▶ [What you will do]:
For the data below, restate word for word only the lines from the line containing "Task: Downvote the post next to 38" through the line containing "This screenshot has height=499, width=508.", both ends included.

▶ [Recorded information]:
BEGIN
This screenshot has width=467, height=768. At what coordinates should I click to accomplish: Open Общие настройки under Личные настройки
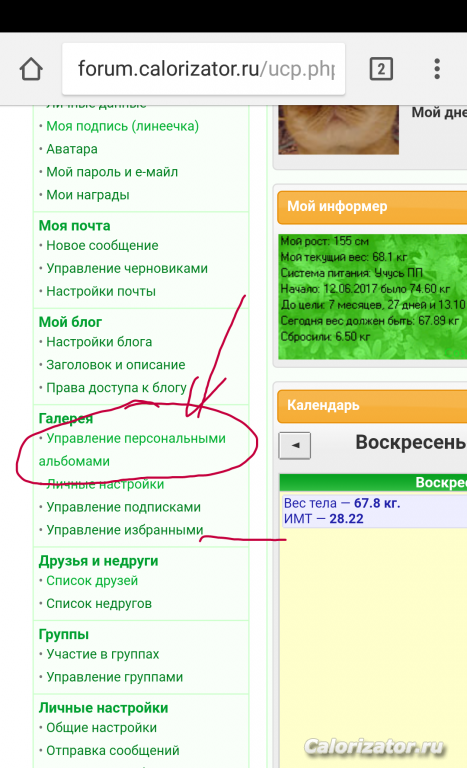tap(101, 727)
END
BEGIN
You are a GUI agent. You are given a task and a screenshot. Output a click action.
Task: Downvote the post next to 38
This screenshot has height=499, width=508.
END
▶ [Solved problem]:
Task: Downvote the post next to 38
This screenshot has height=499, width=508.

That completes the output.